The domain of machine learning (ML) is fascinating and frustrating at the same time. There are an abundance of tools and libraries available for ML. Therefore, as a developer or a data scientist, you have many choices to rapidly test and verify ML models. But deploying them with streaming data is a challenge.
This post is authored by Radiostud.io and originally published in the Quix blog.
This blog post will address these concerns and show you how Quix’s streaming data infrastructure solves these problems in a developer-friendly way. In the 15 minutes it takes you to read this blog and watch the 6-minute video, we’ll also demonstrate a real-world use case for predicting loan fraud.
The mechanics of deploying a realtime machine learning model to production
Every ML project starts with an idea. Then it is further conceptualized by building an ML model and iteratively testing it with static data. As long as you understand the data and the problem domain, you shouldn’t have a problem with this. But deploying the same model on a production application entails additional considerations.
“Deploying an ML model that can handle streaming data at scale is as complex as constructing an actual building, with a strong foundation, utilities and all the interior furnishings.”
An ML model working with static data is like a miniaturized architectural model of a building — you keep things simple to develop the basic idea. But deploying an ML model that can handle streaming data at scale is as complex as constructing an actual building, with a strong foundation, utilities and all the interior furnishings.

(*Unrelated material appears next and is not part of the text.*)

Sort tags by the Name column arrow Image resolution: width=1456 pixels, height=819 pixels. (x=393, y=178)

Real-world applications produce streaming data that requires preprocessing steps to make the data suitable for machine translation. Also, the volume of data is massive, and business goals demand realtime data analysis, not just a test set of data.

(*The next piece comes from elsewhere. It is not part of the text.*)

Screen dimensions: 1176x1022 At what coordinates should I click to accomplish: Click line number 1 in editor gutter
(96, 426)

The foundation of a production-grade ML model requires building an ML pipeline with multiple stages, backed by a set of infrastructure components. This is an intense process that requires planning to ensure that all the components are perfectly orchestrated to perform their respective functions, such that the ML pipeline works well as a whole.
Therefore, it’s no wonder that 80% of companies encounter delays over six months to deploy an ML model into production. That’s the ugly truth of deploying any realtime machine learning model to solve a real-world problem.

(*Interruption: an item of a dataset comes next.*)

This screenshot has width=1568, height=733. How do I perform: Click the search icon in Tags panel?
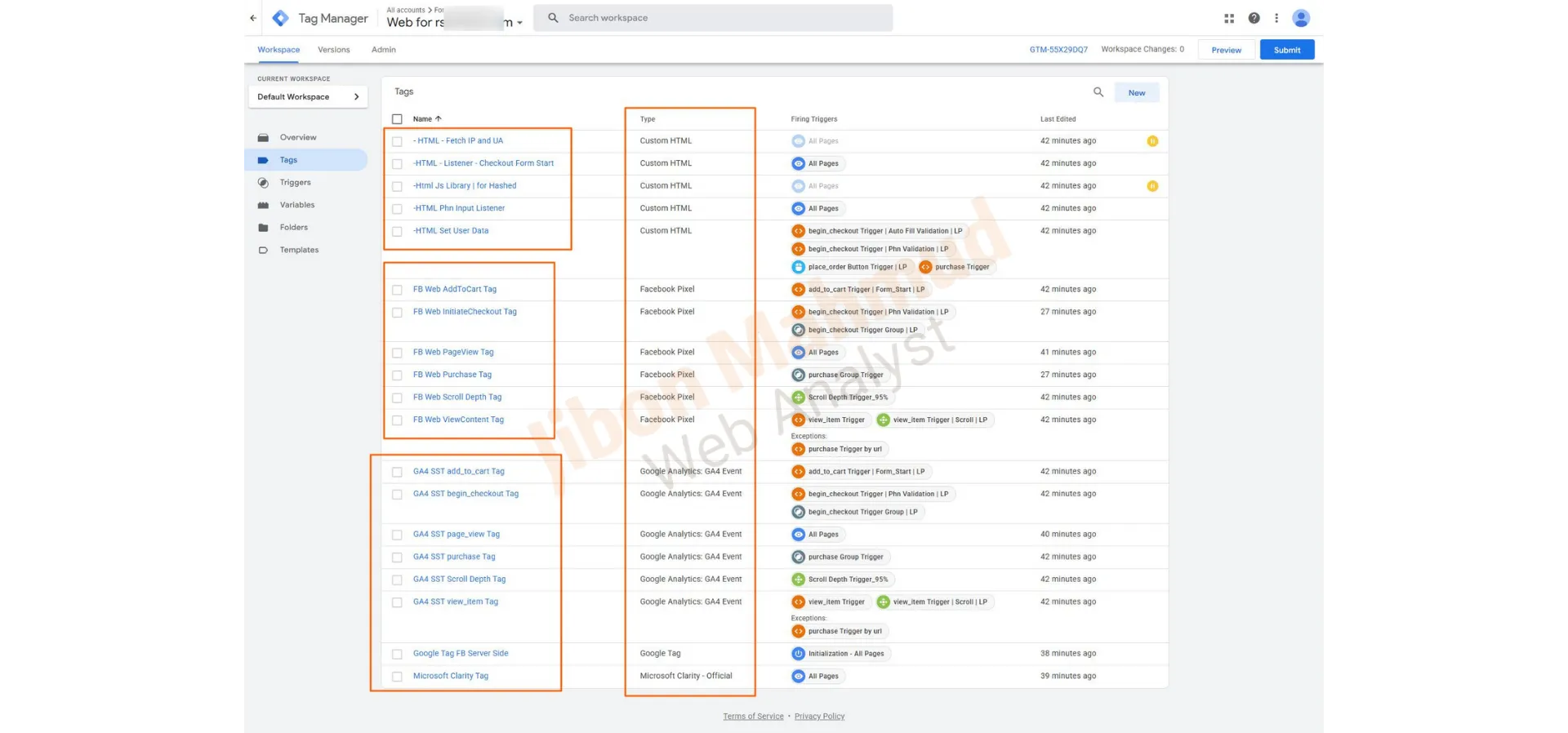point(1098,92)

Common approaches to set up ML infrastructure
Traditionally, there are two approaches to setting up the ML pipeline. You can go the Infrastructure-as-a-Service (IaaS) route by setting up everything from scratch. Or you can adopt the Platform-as-a-Service (PaaS) option.
If you take the infrastructure route, you need three components: computing, messaging and integrations.
From the onset, setting up these components requires an entirely different set of skills than the core programming and data science skills you would leverage to build the ML models. As a result, it’s usually best to have a separate team of experts deploy and maintain the ML pipeline reliably. For enterprise applications, this is handled by MLOps.
You could also take the platform route. This way, the individual components are combined to build a custom infrastructure, which alleviates most of the pain associated with setup. However, integrating multiple platforms does require a certain amount of time and effort to tune the system to perfection.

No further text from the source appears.